Die Sprache des Gedichts ist teils provokativ und wirkt aufgrund des direkten und unverschämten Ausdrucks rebellisch. Trotz der klaren und leicht verständlichen Wortwahl zeigt sich Wedekind in der Wortwahl raffiniert, indem er starke Kontraste schafft, welche die Gefühle des lyrischen Ichs betonen.

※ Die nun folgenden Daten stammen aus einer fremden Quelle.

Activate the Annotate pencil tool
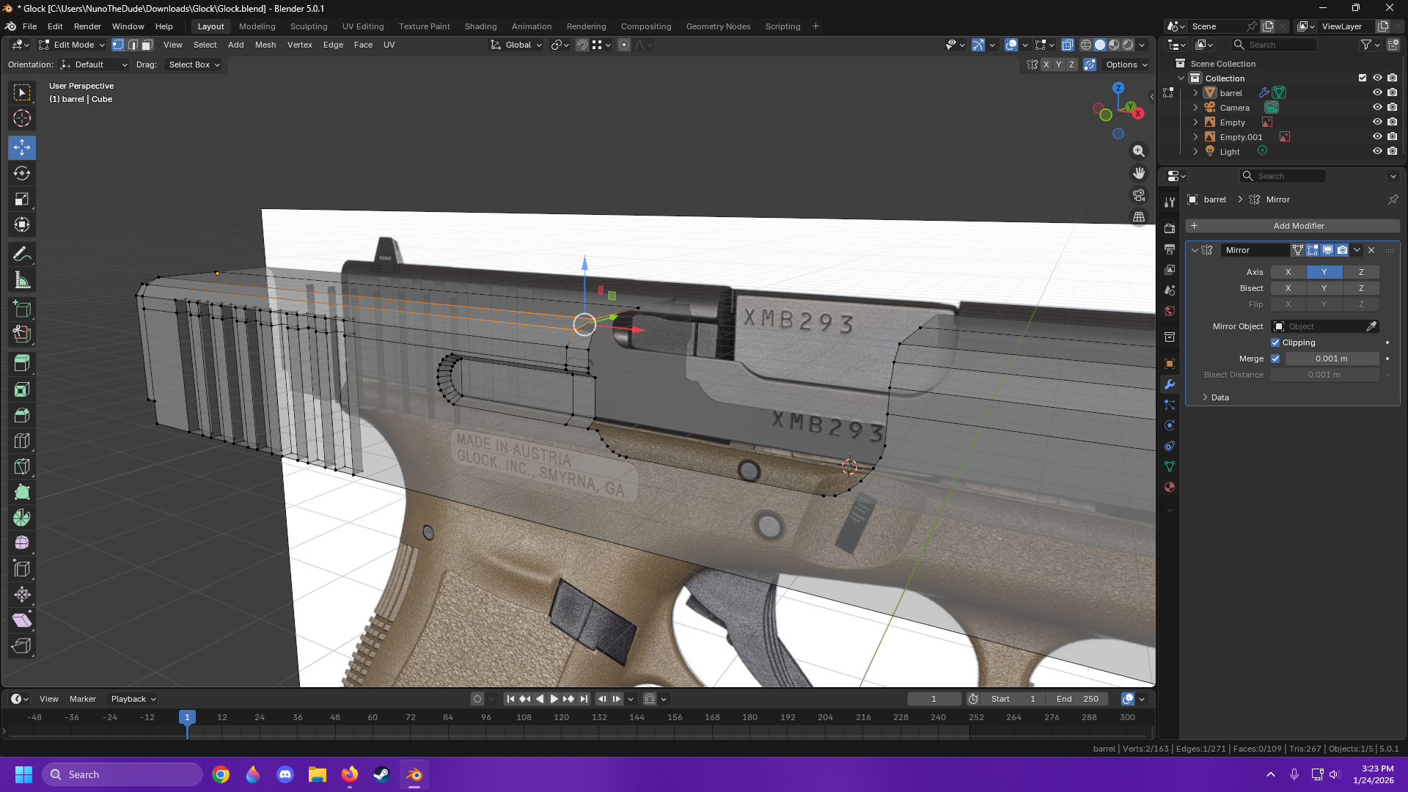Viewport: 1408px width, 792px height. [22, 254]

In der Gesamtbetrachtung ist das Gedicht „Konfession“ ein typisch wedekind'sches Werk, das sich kritisch mit gesellschaftlichen Normen auseinandersetzt und das Individuum und seine Gefühle in den Mittelpunkt rückt. Dabei regt es zum Nachdenken über gesellschaftliche Normen und die Bedeutung von Liebe und Begehren an. Wedekind nutzt die Gedichtform, um seine Kritik und Emotionen auf eindrucksvolle und provokative Weise auszudrücken.

Weitere Informationen

Der Autor des Gedichtes „Konfession“ ist Frank Wedekind. Geboren wurde Wedekind im Jahr 1864 in Hannover. Im Jahr 1905 ist das Gedicht entstanden. Der Erscheinungsort ist München. Anhand der Entstehungszeit des Gedichtes bzw. von den Lebensdaten des Autors her kann der Text der Epoche Moderne zugeordnet werden. Bei dem Schriftsteller Wedekind handelt es sich um einen typischen Vertreter der genannten Epoche. Das 292 Wörter umfassende Gedicht besteht aus 48 Versen mit insgesamt 12 Strophen. Der Dichter Frank Wedekind ist auch der Autor für Gedichte wie „Abschied“, „Abschied“ und „Albumblatt“. Zum Autor des Gedichtes „Konfession“ liegen auf unserem Portal abi-pur.de weitere 114 Gedichte vor.